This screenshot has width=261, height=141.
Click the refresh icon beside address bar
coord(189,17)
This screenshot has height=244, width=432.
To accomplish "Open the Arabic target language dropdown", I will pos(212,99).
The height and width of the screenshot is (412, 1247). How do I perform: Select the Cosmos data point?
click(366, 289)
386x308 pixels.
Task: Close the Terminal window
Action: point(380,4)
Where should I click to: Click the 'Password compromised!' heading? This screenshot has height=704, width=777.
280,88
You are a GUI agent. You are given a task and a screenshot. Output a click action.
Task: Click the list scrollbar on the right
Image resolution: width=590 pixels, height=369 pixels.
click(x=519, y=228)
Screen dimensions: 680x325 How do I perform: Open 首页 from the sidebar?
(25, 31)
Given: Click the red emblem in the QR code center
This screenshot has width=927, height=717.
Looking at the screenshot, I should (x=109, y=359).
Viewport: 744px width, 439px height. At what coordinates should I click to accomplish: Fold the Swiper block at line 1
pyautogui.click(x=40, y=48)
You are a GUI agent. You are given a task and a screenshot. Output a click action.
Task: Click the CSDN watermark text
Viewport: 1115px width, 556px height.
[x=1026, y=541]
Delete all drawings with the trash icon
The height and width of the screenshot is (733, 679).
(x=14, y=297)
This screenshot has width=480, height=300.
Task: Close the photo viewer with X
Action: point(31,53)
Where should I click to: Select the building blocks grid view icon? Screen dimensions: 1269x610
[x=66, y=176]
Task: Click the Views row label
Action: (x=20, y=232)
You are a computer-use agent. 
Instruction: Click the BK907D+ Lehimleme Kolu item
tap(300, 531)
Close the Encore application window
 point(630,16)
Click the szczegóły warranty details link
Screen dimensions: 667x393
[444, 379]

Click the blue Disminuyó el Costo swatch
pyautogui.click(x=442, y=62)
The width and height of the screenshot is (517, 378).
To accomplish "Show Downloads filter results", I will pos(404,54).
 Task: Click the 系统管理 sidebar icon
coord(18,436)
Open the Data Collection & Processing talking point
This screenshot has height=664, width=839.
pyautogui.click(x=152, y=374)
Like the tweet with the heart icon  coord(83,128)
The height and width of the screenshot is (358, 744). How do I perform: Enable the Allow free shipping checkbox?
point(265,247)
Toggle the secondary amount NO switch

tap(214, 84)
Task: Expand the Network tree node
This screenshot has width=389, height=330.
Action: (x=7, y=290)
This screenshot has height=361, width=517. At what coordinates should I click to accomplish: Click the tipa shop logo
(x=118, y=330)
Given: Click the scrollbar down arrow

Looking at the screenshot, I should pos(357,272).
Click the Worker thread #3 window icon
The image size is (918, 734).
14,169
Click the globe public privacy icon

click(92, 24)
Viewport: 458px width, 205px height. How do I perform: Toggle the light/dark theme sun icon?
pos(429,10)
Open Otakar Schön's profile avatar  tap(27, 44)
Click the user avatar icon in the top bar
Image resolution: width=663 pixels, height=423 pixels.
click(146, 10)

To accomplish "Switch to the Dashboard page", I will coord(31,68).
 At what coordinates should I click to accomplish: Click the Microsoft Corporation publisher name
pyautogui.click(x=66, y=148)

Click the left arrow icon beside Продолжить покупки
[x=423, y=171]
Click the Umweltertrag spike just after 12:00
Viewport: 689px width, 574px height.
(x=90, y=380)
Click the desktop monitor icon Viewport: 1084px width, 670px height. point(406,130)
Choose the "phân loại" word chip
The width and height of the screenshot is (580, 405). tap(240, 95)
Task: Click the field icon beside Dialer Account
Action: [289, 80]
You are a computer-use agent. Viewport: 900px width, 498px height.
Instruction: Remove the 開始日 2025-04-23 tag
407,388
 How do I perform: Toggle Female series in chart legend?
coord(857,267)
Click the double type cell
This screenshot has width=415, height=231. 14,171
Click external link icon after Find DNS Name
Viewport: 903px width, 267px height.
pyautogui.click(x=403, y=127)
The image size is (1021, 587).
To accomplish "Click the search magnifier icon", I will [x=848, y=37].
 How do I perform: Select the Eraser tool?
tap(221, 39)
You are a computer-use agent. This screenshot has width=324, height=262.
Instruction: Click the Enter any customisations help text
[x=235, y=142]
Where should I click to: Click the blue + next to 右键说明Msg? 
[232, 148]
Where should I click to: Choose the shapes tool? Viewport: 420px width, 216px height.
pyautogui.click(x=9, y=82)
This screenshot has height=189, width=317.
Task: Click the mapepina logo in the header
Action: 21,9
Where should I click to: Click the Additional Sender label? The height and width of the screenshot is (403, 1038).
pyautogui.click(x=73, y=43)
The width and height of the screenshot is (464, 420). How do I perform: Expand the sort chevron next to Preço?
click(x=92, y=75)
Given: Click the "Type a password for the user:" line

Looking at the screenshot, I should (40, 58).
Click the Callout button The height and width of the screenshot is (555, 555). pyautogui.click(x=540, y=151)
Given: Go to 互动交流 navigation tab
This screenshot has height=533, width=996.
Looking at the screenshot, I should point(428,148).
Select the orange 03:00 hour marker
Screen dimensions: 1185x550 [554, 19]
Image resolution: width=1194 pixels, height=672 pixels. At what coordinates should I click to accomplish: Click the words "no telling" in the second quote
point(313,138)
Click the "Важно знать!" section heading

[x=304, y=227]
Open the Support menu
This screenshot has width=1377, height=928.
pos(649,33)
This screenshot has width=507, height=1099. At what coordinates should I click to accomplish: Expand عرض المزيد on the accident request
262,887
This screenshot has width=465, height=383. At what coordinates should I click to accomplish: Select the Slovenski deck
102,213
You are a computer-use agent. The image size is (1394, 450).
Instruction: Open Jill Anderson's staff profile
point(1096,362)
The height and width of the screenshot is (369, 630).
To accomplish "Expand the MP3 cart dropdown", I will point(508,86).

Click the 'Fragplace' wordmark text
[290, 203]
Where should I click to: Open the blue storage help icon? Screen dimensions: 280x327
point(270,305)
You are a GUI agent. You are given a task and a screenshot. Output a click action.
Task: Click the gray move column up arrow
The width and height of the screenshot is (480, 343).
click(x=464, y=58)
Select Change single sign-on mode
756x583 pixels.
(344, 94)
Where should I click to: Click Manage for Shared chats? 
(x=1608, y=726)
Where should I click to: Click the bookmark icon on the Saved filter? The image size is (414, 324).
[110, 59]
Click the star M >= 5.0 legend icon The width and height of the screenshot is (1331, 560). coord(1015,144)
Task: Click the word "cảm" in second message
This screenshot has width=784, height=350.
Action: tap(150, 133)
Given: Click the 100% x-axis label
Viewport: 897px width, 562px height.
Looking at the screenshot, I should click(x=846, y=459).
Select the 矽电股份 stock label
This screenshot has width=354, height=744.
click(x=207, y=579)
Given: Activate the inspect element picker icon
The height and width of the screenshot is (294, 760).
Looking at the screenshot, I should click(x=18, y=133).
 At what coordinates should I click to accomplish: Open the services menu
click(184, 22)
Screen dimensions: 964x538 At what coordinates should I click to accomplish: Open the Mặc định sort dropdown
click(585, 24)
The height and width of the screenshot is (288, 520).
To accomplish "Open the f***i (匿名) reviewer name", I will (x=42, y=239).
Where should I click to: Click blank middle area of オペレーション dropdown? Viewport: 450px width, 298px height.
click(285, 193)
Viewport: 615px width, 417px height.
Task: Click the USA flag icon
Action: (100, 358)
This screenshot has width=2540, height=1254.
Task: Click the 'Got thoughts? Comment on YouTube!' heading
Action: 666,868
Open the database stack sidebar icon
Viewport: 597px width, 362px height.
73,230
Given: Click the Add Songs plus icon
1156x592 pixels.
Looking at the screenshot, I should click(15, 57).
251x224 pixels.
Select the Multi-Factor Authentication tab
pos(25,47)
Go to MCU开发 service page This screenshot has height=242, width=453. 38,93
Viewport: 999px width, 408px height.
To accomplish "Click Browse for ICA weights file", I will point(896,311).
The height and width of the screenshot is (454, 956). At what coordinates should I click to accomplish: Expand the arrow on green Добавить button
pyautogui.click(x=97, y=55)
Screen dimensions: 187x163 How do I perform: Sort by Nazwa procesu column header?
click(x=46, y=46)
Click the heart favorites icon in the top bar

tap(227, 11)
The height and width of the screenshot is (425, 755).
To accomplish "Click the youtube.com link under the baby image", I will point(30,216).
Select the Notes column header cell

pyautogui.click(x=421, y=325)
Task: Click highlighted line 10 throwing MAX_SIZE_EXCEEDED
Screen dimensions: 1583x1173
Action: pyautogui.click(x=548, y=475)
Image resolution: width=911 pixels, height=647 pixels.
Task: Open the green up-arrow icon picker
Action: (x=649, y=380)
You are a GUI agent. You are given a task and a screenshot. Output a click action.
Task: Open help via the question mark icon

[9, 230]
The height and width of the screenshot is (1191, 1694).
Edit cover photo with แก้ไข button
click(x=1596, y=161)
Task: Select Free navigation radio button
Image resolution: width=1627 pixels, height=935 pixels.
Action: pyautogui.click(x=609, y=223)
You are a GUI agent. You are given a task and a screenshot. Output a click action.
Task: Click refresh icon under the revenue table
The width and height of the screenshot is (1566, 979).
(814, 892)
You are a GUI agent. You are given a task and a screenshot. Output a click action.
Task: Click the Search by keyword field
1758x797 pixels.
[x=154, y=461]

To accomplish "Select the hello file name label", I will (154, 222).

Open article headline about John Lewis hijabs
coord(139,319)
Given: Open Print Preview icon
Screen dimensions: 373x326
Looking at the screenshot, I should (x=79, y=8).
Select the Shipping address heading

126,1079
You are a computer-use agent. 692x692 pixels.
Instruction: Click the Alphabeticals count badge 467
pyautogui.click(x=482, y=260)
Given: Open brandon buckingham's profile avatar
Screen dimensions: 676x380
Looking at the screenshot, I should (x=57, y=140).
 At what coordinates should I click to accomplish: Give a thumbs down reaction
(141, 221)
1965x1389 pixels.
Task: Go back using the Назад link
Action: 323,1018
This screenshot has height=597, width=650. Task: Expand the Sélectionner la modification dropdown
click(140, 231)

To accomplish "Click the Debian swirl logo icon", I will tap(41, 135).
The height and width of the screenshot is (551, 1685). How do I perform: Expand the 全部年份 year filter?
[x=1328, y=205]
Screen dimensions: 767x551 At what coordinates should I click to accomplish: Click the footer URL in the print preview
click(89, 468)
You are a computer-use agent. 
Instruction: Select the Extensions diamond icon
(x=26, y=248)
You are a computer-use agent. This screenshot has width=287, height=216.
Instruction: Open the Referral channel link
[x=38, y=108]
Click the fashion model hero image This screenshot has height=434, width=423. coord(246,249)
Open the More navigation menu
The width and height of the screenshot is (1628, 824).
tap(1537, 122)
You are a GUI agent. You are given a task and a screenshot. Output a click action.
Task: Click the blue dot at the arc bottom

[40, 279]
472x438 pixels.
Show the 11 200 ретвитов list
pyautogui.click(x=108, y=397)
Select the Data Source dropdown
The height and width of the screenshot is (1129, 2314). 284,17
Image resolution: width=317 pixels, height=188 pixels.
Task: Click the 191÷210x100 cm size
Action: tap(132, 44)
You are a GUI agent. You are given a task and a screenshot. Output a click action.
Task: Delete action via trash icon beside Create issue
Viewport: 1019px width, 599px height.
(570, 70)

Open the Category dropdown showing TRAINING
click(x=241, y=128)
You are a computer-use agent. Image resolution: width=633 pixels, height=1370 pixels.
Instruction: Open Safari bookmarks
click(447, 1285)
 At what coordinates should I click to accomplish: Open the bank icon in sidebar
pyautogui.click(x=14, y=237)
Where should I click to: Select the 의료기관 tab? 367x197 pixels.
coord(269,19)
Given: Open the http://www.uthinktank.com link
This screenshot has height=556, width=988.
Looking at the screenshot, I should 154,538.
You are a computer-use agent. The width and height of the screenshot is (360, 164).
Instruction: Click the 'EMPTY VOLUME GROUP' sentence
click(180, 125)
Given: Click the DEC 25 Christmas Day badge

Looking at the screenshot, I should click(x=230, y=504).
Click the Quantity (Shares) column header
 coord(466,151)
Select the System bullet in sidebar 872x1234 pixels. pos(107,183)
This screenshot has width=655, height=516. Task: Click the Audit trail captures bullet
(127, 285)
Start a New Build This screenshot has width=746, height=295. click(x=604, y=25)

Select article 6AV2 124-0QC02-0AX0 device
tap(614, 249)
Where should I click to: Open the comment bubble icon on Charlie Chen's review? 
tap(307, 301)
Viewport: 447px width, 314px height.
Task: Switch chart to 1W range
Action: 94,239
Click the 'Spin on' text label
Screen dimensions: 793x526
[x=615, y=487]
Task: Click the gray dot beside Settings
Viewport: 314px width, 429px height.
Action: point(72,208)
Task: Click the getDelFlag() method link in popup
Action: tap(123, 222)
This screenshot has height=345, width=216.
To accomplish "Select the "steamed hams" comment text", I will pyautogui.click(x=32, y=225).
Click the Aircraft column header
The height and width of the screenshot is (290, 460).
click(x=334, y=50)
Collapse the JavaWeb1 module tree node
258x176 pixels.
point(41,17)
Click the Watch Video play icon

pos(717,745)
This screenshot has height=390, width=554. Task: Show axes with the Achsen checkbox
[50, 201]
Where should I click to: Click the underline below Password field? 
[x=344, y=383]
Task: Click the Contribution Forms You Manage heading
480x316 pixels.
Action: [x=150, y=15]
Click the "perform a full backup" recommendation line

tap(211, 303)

[What you are asked to do]: In the entries above, find lines with "page" and copy each.

[Written reply]:
To accomplish "Switch to the Dashboard page", I will coord(31,68).
Go to MCU开发 service page This screenshot has height=242, width=453. 38,93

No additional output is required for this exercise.